I totally agree. When my fiancee and i first started dating he was my first and I was his second so it wasn't like both of us had years of experience behind us. He had an idea of what he wanted and I didn't have a clue. I however didn't want to seem clueless. So I started reading erotica more for ideas on what to do and trying to figure out what I liked and wanted. The stories with bondage and spanking got me the most excited. So then I printed out an article on how to have a proper spanking and saying thank you master after each slap and asked do you want to try this. Lo and behold we both had a grand time with it. He didn't think he would and I think initially the realization that he enjoyed slapping me scared him but we enjoyed it too much. In case if he doesn't respond favorly I may suggest giving him some time. Initially both of us were against threesomes or introducing other ppl in the equation. Then somewhere along the line (through constant communication and sharing of fantasies) we realized that the idea of threesome did appeal. Something changed and we're not sure when. Now i personally would love the idea of two guys and me but at first he found the idea of another guy uncomfortable. So I was like that's fine our third could be a female. But recently he said he wouldn't mind a guy. I thought he was saying that to make me happy but he guided my hands to his equipment and he was genuinely intrigued by the idea of another guy as well. So goodluck and sometimes the initial reaction isn't neccessarily what ends up sticking. Opinions grow and change and as long as you guys communicate wants and needs you'll be fine

Mr W
04-02-2007, 01:42 AM
So I'm facing a dilemma.



So how do you tell someone that you want them to dominate you?

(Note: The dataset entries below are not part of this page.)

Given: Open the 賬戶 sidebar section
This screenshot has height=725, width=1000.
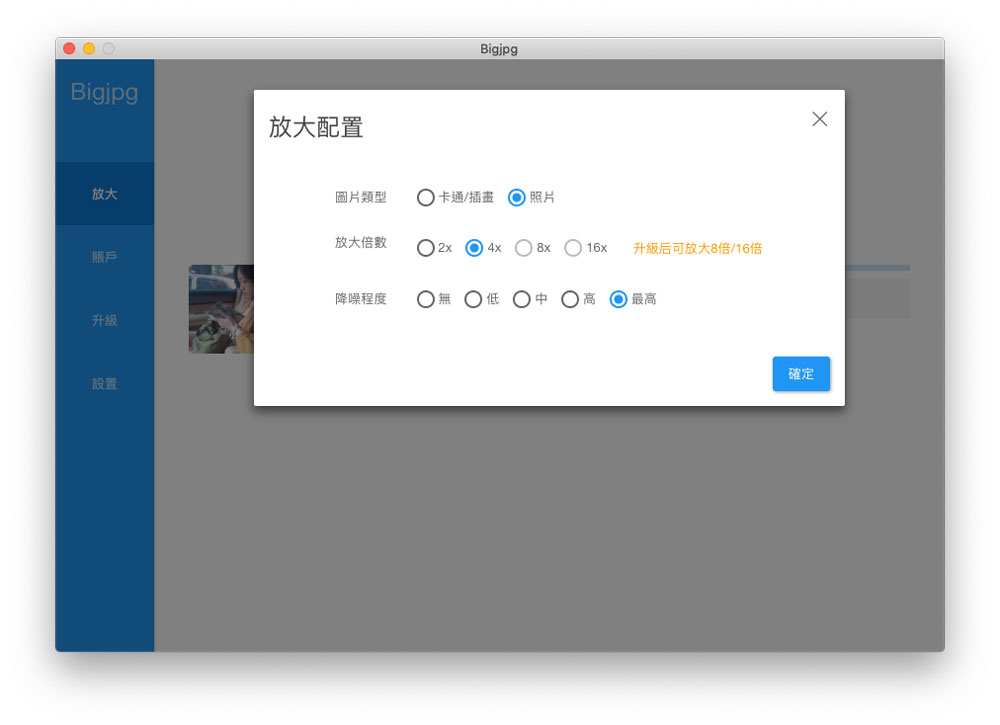Looking at the screenshot, I should pyautogui.click(x=105, y=257).
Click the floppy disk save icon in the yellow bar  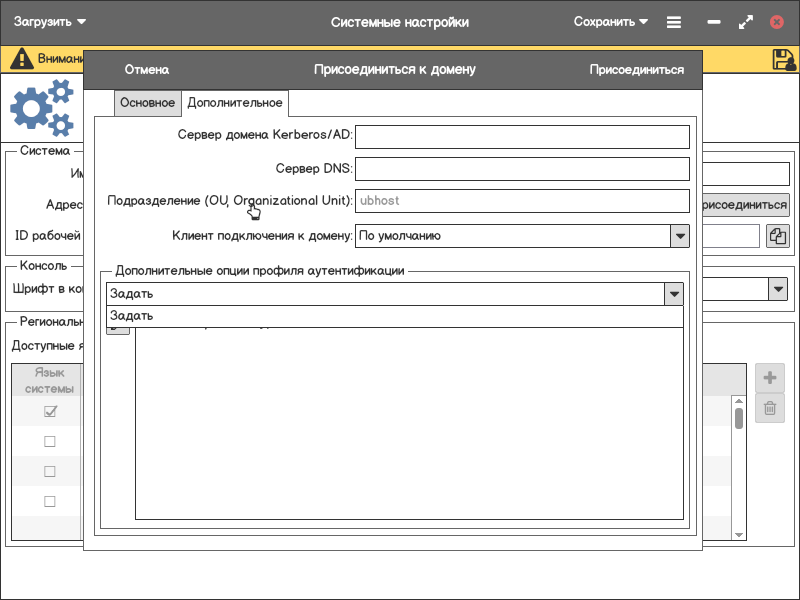(x=784, y=60)
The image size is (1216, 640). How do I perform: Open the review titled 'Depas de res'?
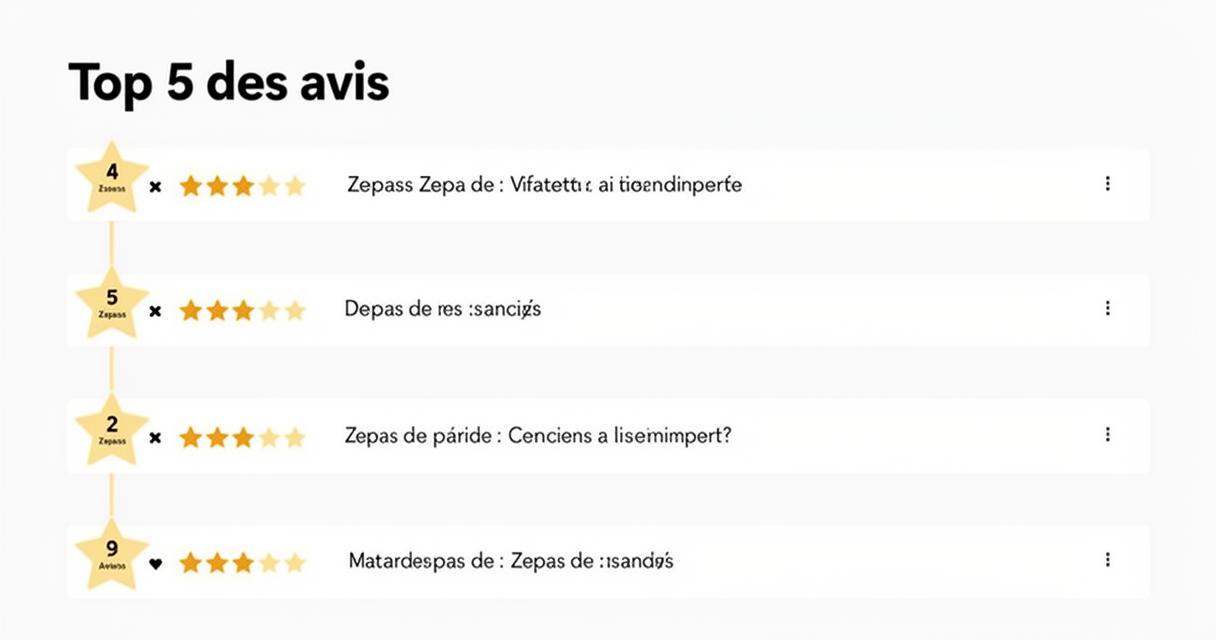point(443,310)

Little clues or BIG clues are the best way to go forward imo depending on your partner. Why not try suggesting something during a session. As its fairly new to you both it can even be brushed off as a bit of a joke if its not recieved well

Heh...dilemma #2: I'm also pretty new to the bondage, D/s world...is it better to enter with someone who knows what they are doing, or to start with a 'virgin' and sort of experiment together?